## Task item
Reproduce the full listing that appears beneath this instruction exactly.

## Stored data
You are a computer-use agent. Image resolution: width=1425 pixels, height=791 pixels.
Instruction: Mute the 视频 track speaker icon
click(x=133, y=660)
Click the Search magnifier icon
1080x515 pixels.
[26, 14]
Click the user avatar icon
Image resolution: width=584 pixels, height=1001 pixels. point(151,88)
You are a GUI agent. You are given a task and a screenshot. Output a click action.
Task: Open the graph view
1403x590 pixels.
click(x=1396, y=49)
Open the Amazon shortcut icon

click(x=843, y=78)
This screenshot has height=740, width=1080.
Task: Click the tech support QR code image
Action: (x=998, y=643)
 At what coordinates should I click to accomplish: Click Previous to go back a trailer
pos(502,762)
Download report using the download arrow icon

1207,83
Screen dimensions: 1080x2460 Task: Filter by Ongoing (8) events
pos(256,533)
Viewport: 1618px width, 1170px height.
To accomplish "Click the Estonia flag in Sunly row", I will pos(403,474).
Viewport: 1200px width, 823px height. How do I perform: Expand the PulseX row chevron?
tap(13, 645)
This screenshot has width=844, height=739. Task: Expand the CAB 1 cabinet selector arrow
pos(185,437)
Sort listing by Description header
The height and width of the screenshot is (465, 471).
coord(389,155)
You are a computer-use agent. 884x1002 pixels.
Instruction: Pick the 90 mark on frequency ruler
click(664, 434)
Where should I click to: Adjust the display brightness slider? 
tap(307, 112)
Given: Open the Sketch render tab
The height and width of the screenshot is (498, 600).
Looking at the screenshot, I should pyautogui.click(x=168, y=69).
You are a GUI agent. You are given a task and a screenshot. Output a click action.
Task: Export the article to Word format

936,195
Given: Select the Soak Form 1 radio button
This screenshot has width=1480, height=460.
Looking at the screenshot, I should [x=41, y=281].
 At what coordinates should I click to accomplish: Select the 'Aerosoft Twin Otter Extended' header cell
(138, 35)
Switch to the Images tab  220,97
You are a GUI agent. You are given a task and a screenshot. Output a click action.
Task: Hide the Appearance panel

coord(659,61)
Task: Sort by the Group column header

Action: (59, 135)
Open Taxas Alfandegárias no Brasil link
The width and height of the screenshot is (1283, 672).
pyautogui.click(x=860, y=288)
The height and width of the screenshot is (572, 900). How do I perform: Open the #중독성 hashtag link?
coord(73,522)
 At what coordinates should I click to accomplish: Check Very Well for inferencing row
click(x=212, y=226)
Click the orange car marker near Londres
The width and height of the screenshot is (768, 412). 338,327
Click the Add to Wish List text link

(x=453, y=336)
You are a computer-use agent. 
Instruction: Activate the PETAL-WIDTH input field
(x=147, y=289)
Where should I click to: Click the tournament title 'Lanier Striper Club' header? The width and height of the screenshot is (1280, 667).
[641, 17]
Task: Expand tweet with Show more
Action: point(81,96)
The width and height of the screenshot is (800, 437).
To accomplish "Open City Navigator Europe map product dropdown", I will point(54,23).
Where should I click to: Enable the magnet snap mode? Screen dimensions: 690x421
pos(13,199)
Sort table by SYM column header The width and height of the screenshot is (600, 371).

## Solved exercise
You are a computer-use agent. Image resolution: width=1425 pixels, height=791 pixels.
Instruction: Mute the 视频 track speaker icon
click(x=133, y=660)
Click the Search magnifier icon
1080x515 pixels.
[26, 14]
Click the user avatar icon
Image resolution: width=584 pixels, height=1001 pixels. point(151,88)
You are a GUI agent. You are given a task and a screenshot. Output a click action.
Task: Open the graph view
1403x590 pixels.
click(x=1396, y=49)
Open the Amazon shortcut icon

click(x=843, y=78)
This screenshot has height=740, width=1080.
Task: Click the tech support QR code image
Action: (x=998, y=643)
 At what coordinates should I click to accomplish: Click Previous to go back a trailer
pos(502,762)
Download report using the download arrow icon

1207,83
Screen dimensions: 1080x2460 Task: Filter by Ongoing (8) events
pos(256,533)
Viewport: 1618px width, 1170px height.
To accomplish "Click the Estonia flag in Sunly row", I will pos(403,474).
Viewport: 1200px width, 823px height. How do I perform: Expand the PulseX row chevron?
tap(13, 645)
This screenshot has width=844, height=739. Task: Expand the CAB 1 cabinet selector arrow
pos(185,437)
Sort listing by Description header
The height and width of the screenshot is (465, 471).
coord(389,155)
You are a computer-use agent. 884x1002 pixels.
Instruction: Pick the 90 mark on frequency ruler
click(664, 434)
Where should I click to: Adjust the display brightness slider? 
tap(307, 112)
Given: Open the Sketch render tab
The height and width of the screenshot is (498, 600).
Looking at the screenshot, I should pyautogui.click(x=168, y=69).
You are a GUI agent. You are given a task and a screenshot. Output a click action.
Task: Export the article to Word format

936,195
Given: Select the Soak Form 1 radio button
This screenshot has width=1480, height=460.
Looking at the screenshot, I should [x=41, y=281].
 At what coordinates should I click to accomplish: Select the 'Aerosoft Twin Otter Extended' header cell
(138, 35)
Switch to the Images tab  220,97
You are a GUI agent. You are given a task and a screenshot. Output a click action.
Task: Hide the Appearance panel

coord(659,61)
Task: Sort by the Group column header

Action: (59, 135)
Open Taxas Alfandegárias no Brasil link
The width and height of the screenshot is (1283, 672).
pyautogui.click(x=860, y=288)
The height and width of the screenshot is (572, 900). How do I perform: Open the #중독성 hashtag link?
coord(73,522)
 At what coordinates should I click to accomplish: Check Very Well for inferencing row
click(x=212, y=226)
Click the orange car marker near Londres
The width and height of the screenshot is (768, 412). 338,327
Click the Add to Wish List text link

(x=453, y=336)
You are a computer-use agent. 
Instruction: Activate the PETAL-WIDTH input field
(x=147, y=289)
Where should I click to: Click the tournament title 'Lanier Striper Club' header? The width and height of the screenshot is (1280, 667).
[641, 17]
Task: Expand tweet with Show more
Action: point(81,96)
The width and height of the screenshot is (800, 437).
To accomplish "Open City Navigator Europe map product dropdown", I will point(54,23).
Where should I click to: Enable the magnet snap mode? Screen dimensions: 690x421
pos(13,199)
Sort table by SYM column header The width and height of the screenshot is (600, 371).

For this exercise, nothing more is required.